- Born: 25 April 1938 Redruth, Cornwall, England
- Died: 24 December 2016 (aged 78) England
- Occupation: actress
- Years active: 1950–2005

= Jill Martin =

English musical theatre actress

Jill Martin (25 April 1938 – 24 December 2016) was an English actress and singer who made her career in West End theatre from the 1950 to the 2000s. Born in Redruth, Cornwall, she was educated at The Lawn School at St Austell and a song teacher at the school believed her to have an opera singer's voice. Martin debuted in the theatre in 1950 and was an understudy to several actresses. She was the only actor to appear in all three runs of My Fair Lady and produced a studio cast recording in 1966. Other musicals that Martin portrayed characters in were Fiddler on the Roof, Side by Side by Sondheim, The Baker's Wife, Les Misérables and Allegro.

==Biography==
Jill Martin was born in Redruth, Cornwall, on 25 April 1938. When she was six, her father was killed in Second World War action and she found consolation in songs from musicals and danced on the window ledge in her mother's public house. Martin was educated at The Lawn School at St Austell. While Martin's song teacher believed that her student had the voice of an opera singer, she was impatient and she perceived opera as a more competitive industry than musicals.

Martin debuted in the theatre in 1950 with the chorus of Love from Judy at the Golders Green Hippodrome. She toured with the musical for the next two years and then appeared opposite George Formby in Dick Whittington at the Palace Theatre, London for one season. Afterwards, Martin had a lengthy spell of unemployment from theatre and she took up employment as a cleaner at a women's theatre club for three months. She was scouted by the theatre manager Binkie Beaumont, who cast her as a chorus girl and understudy for the musical Where's Charley? in 1958. That year, Martin was cast as second understudy to Julie Andrews who was playing Eliza Doolittle in My Fair Lady at the Theatre Royal, Drury Lane, and later appeared in the role of Rosalia in the West End musical of West Side Story at Her Majesty's Theatre. She later understudied for Roberta D'Esti as Maria.

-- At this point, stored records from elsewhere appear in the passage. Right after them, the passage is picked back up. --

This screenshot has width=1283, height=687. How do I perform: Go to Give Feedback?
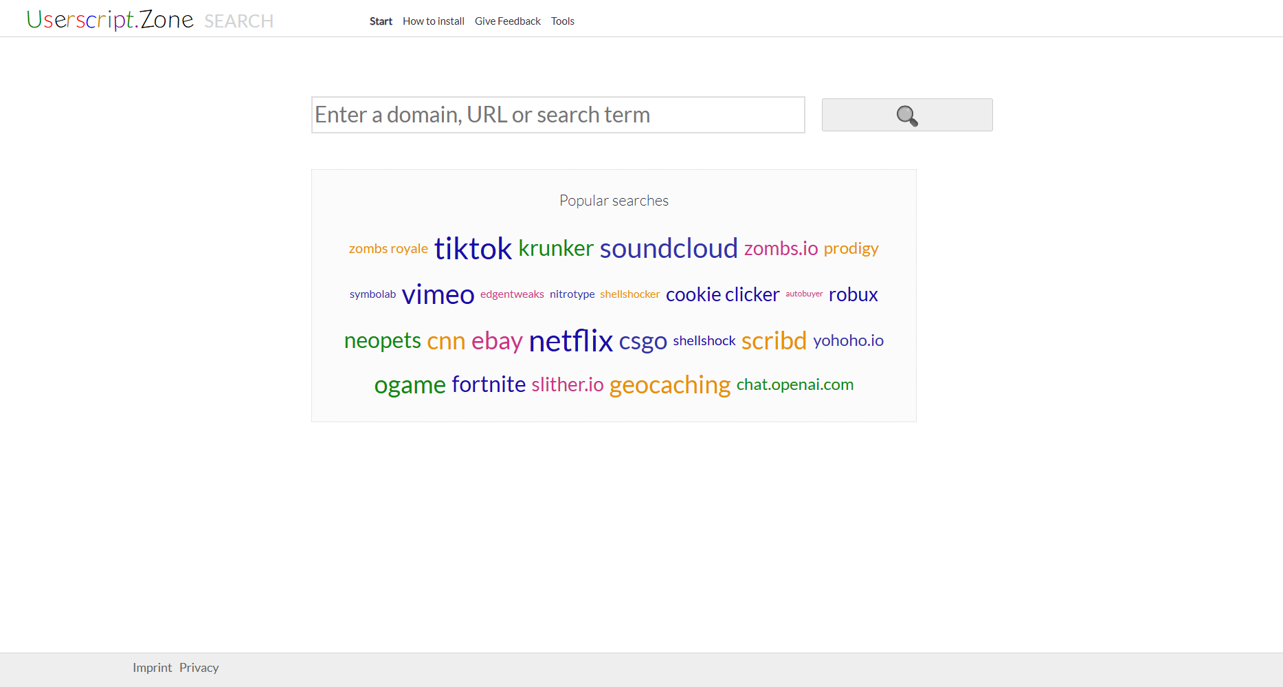[x=508, y=21]
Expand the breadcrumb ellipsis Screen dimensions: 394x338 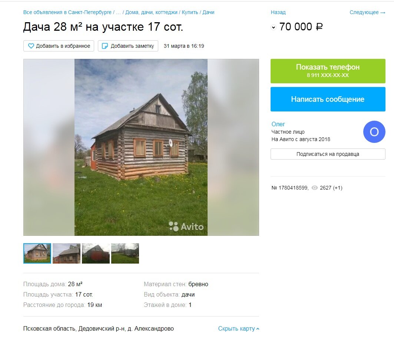click(x=118, y=12)
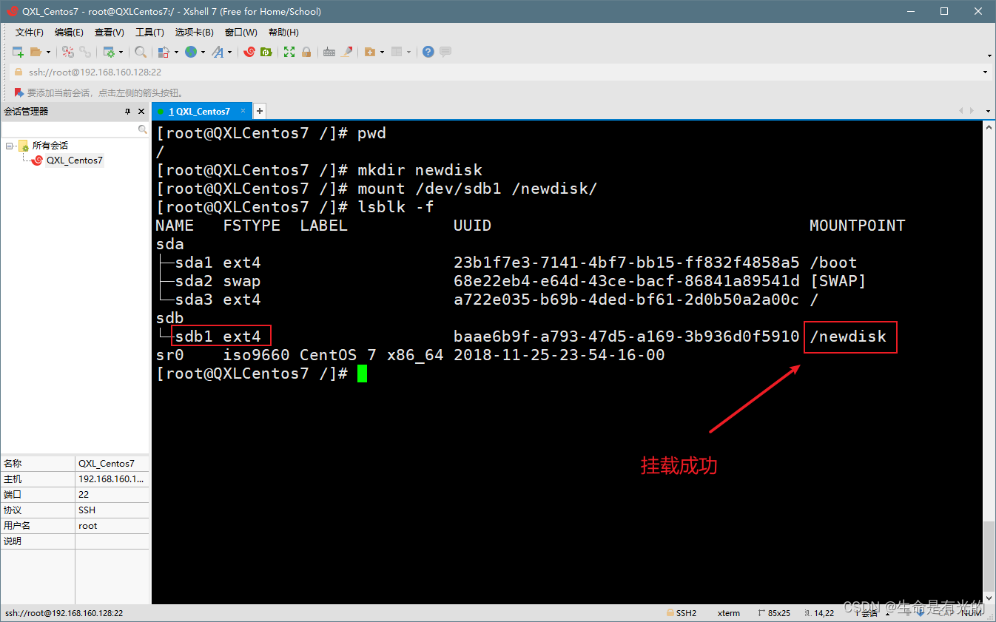Image resolution: width=996 pixels, height=622 pixels.
Task: Collapse the 所有会话 tree node
Action: click(9, 146)
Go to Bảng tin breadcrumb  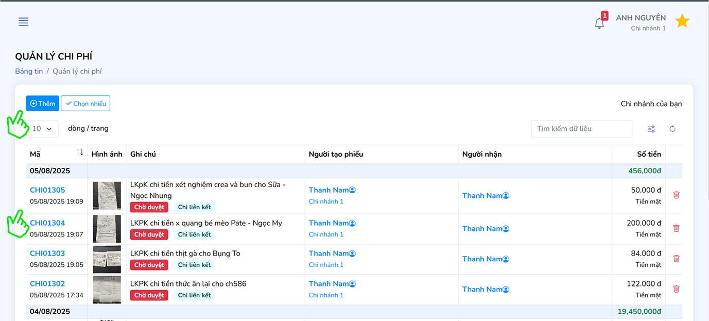click(29, 72)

On one occasion, Martin's grandmother and mother read an issue of the newspaper The Stage and decided that Martin should attend an open audition for the junior lead in Joie de Vivre. She won the part through being acquainted with the director William Chappell, and was escorted to the Theatre Girls' Club in Soho, where young actress were tended to and she took lessons in drawing, sewing, singing and gymnastics. The performance closed after four performances due to poor press reviews and commercial success. Martin remained in Soho and practised in the Theatre Girls' Club on an out-of-tune piano and a worn ballet barre. In 1966, she produced a studio cast recording alongside the actor David Holliday for the Music for Pleasure record label.

At the end of the 1960s Martin joined the casat of Fiddler on the Roof at Her Majesty's Theatre, playing Hodel, before returning to the West End to appear in Tom Brown's School Days at the Cambridge Theatre in 1972 and then Cockie! at the Vaudeville Theatre in 1973. She had a further role in Side by Side by Sondheim at the Garrick Theatre in 1978.' The following year, she took over the lead role of Eliza Doolittle from Liz Robertson in a revival of My Fair Lady. Martin was part in the original cast of Les Misérables at the Barbican Centre in 1985. She also appeared in Follies at the Shaftesbury Theatre two years later, as well as The Baker's Wife at the Phoenix Theatre in 1989.

Roles in the 1990s and the 2000s included Allegro (1993), Floyd Collins (1999) and Lautrec (2000). Martin understudied the role of Norma Desmond in Sunset Boulevard at its final year at the Adelphi Theatre in 1997. In 2001, she played Mrs Eynsford-Hill in another revival of My Fair Lady, becoming the only actor to appear in all three runs of the musical in the West End. Martin took two minor roles in Acorn Antiques: The Musical! at the Theatre Royal in 2005 and was one of six actresses to be part of a rendition of the song "Wouldn't It Be Loverly" at a plaque unveiling ceremony for lyricist Alan Jay Lerner the next year. She died of cancer on 24 December 2016.

==Personality and personal life==
Martin's obituarist in The Times called her "Something of a traditionalist" and a person who "cut a dash of Audrey Hepburn". She upheld many superstitions in the theatre world and insisted on receiving a bouquet of flowers before performances. Martin was twice married: firstly to the theatre production manager Thomas Elliott with whom she had two children, and latterly to John Morgan.